Harold F. Schiffman haroldfs at ccat.sas.upenn.edu
Sun Nov 6 17:59:22 UTC 2005


>>From the NYTimes, November 6, 2005

Words to Guide a Life Over a Century

By PETER APPLEBOME
UNCASVILLE, Conn.

MUNDO wigo, the Creator is good, the elders taught her from the time she
drew her first breath on Mohegan Hill on June 15, 1899. It was around the
last solstice of a dying century in a culture that had been pronounced all
but dead as well, but they said it over and over, evoking thankfulness,
evoking faith. I have nothing to eat today, Mundo wigo, but the Creator is
good and the sun is shining. The weather has been terrible, and I can't
get out of the house, Mundo wigo, but I have my legs, and I can walk. Our
people are scattered and our resources scarce, Mundo wigo, but we will
survive.

By all accounts, Gladys Tantaquidgeon never doubted it. She grew up in a
world at once seemingly passing away and as permanent as the rocky soil
and harsh landscape of oak, maple, pine and cedar. Until Gladys's first
birthday, according to a biography by her grandniece Melissa Tantaquidgeon
Zobel, her mother bit the baby's fingernails, instead of cutting them, to
prevent her from ever becoming a thief. Her hair was trimmed when the moon
was waning, to keep it thick, and her shoes were turned over at night to
prevent bad dreams. She was put to bed every night before the whippoorwill
called, so she wouldn't be captured by the Makiawisug, the mischievous
little people of the forest. As the years went by, she learned a little of
everything - how to sew rickrack borders onto calico dresses and to bead
dark velvet "puzzle pouches"; how to cook yellow-eye baked beans roasted
overnight with honey, ketchup, mustard, brown sugar, onion and salt pork;
or make "soup on the hill" with rutabaga, carrots, potatoes, celery and
onion with a chunk of meat.

She learned the tribal history and legends, how the Mohegans split off
from the Lenni Lenape, and left New York State for what is now eastern
Connecticut, of Moshup, the giant whose footprint marks Mohegan Hill and
his wife, Granny Squannit, the leader of the Makiawisug. From her great
aunt Fidelia Fielding, the last fluent speaker of the Mohegan-Pequot
dialect, she learned the secrets of Mohegan magic and medicine and became
only the third medicine woman since colonial times.  She began her
training when she was 5, learning, from her great-aunt and two other
women, to gather and use dandelion, poke, milkweed, bloodroot, boneset,
motherwort, ginseng, and how to surround herself with things that brought
good spirits, things like cedar, quartz, sweet grass and corn.

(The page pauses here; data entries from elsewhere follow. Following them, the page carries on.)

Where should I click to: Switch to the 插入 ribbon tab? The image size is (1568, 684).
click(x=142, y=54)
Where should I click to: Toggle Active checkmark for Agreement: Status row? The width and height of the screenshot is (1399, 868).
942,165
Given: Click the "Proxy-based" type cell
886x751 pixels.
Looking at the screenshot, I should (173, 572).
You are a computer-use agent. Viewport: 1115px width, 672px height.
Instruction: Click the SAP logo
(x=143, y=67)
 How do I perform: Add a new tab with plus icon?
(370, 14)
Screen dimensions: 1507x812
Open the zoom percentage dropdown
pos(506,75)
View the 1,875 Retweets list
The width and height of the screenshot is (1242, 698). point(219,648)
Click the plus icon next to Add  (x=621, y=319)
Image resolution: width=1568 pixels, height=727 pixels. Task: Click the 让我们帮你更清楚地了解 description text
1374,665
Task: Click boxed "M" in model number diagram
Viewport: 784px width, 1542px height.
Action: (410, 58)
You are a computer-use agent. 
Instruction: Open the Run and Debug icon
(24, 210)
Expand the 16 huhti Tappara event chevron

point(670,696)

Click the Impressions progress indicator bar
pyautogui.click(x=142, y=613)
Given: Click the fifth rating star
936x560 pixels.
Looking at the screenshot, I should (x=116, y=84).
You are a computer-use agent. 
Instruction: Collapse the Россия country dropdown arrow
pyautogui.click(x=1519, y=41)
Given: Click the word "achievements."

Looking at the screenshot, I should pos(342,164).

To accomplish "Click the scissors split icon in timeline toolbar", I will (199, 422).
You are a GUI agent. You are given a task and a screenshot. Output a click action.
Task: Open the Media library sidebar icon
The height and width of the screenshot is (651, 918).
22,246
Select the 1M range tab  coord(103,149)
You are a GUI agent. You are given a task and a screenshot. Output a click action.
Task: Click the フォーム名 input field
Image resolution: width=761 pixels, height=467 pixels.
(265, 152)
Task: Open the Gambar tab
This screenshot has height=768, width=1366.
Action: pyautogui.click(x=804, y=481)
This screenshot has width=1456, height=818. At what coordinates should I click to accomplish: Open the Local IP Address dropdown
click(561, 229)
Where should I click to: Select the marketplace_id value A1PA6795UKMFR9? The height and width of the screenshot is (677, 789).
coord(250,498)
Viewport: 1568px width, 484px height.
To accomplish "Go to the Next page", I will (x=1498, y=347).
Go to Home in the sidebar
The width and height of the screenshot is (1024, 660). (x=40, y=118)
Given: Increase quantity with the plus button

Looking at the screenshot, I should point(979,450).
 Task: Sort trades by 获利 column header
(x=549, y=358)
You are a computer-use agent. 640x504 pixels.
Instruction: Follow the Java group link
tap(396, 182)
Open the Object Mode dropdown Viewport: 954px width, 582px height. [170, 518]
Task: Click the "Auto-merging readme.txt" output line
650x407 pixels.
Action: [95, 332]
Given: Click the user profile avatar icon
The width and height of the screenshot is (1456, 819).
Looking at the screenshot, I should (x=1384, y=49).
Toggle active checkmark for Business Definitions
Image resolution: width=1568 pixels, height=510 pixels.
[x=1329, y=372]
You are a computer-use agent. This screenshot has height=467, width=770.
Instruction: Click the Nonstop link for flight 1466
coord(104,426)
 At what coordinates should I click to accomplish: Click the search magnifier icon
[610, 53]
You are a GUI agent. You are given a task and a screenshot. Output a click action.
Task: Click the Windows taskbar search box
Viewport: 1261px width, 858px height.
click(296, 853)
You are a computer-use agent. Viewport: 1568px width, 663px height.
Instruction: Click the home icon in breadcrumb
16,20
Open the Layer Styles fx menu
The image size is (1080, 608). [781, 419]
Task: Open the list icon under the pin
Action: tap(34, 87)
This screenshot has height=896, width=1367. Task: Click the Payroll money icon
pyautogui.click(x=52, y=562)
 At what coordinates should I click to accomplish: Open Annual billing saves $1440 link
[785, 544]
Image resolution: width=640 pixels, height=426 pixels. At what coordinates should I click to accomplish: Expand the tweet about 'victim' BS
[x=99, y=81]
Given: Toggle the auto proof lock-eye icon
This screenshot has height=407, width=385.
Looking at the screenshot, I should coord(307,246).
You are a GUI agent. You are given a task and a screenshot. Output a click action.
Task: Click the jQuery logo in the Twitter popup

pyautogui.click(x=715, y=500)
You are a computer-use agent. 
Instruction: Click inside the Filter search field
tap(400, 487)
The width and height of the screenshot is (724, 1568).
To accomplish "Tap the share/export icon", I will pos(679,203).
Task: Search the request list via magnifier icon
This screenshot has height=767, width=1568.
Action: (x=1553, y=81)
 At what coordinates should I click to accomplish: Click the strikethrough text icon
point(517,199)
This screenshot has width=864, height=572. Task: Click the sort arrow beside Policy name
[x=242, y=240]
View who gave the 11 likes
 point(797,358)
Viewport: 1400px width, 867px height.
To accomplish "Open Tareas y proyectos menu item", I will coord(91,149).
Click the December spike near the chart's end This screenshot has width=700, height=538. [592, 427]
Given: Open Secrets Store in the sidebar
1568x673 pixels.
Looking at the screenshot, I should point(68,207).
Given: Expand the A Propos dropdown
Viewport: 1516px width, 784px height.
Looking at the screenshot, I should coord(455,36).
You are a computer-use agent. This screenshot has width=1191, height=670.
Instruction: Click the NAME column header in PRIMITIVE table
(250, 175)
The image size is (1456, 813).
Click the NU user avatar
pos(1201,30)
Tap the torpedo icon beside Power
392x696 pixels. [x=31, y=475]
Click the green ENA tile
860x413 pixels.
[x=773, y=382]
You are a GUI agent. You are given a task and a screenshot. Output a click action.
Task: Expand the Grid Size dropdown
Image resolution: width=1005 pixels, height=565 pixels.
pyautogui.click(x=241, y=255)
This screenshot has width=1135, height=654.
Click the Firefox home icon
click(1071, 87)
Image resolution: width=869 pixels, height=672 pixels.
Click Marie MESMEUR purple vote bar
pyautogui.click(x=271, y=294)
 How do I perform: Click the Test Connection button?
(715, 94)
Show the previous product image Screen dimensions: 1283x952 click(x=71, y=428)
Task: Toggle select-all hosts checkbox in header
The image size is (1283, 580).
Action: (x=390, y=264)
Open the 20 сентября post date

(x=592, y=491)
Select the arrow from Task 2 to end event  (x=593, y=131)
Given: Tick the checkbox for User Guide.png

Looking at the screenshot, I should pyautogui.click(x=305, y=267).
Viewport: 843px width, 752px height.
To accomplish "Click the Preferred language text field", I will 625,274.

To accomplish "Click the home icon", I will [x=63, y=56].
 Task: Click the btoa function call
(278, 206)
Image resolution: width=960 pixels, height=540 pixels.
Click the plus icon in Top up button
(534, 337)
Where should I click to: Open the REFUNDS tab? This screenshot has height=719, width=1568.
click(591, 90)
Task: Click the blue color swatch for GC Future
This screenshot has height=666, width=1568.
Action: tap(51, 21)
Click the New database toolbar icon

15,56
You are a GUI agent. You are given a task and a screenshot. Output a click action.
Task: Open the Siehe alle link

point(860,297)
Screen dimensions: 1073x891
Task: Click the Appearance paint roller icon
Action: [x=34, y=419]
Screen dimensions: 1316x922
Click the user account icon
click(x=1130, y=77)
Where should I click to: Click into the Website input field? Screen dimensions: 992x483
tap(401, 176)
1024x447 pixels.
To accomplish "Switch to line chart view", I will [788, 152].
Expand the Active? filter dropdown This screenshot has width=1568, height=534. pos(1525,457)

Over the course of a lifetime that included studies on Mohegan Hill, at
the University of Pennsylvania and with Indian tribes across the West, she
became a student of history, ethnography and Indian crafts. She became
especially expert at deciphering the evocative designs of Mohegan arts -
the x's that symbolized the four directions or four winds, the diamonds
denoting medicine, the circles representing the continuity and cyclical
nature of things and the undulating lines reflecting how every summit
leads to a valley, how every valley leads to a higher plane. In 1931, she
and her brother Harold and their father, old, crippled, half blind,
founded a remarkable Indian museum that still stands today. JAMES FENIMORE
COOPER'S fiction envisioned the tribe's end. But, Mundo wigo, somehow the
Mohegans never died. Would they have survived without the exhaustive
history and documentation she kept that finally helped the tribe, which
now has 1,700 members, receive federal recognition in 1994?  Who knows?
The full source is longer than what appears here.